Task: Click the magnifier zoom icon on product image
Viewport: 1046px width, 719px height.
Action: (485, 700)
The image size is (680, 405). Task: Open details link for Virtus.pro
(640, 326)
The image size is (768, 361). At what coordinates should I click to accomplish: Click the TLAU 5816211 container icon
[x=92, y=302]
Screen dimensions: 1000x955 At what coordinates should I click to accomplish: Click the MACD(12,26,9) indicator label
§ §
◆ **WHAT THIS TASK INVOLVES**: Repeat every line of the material above word for word.

◆ **WORKED ANSWER**:
Task: Click the magnifier zoom icon on product image
Viewport: 1046px width, 719px height.
Action: (485, 700)
The image size is (680, 405). Task: Open details link for Virtus.pro
(640, 326)
The image size is (768, 361). At what coordinates should I click to accomplish: Click the TLAU 5816211 container icon
[x=92, y=302]
Screen dimensions: 1000x955 At what coordinates should I click to accomplish: Click the MACD(12,26,9) indicator label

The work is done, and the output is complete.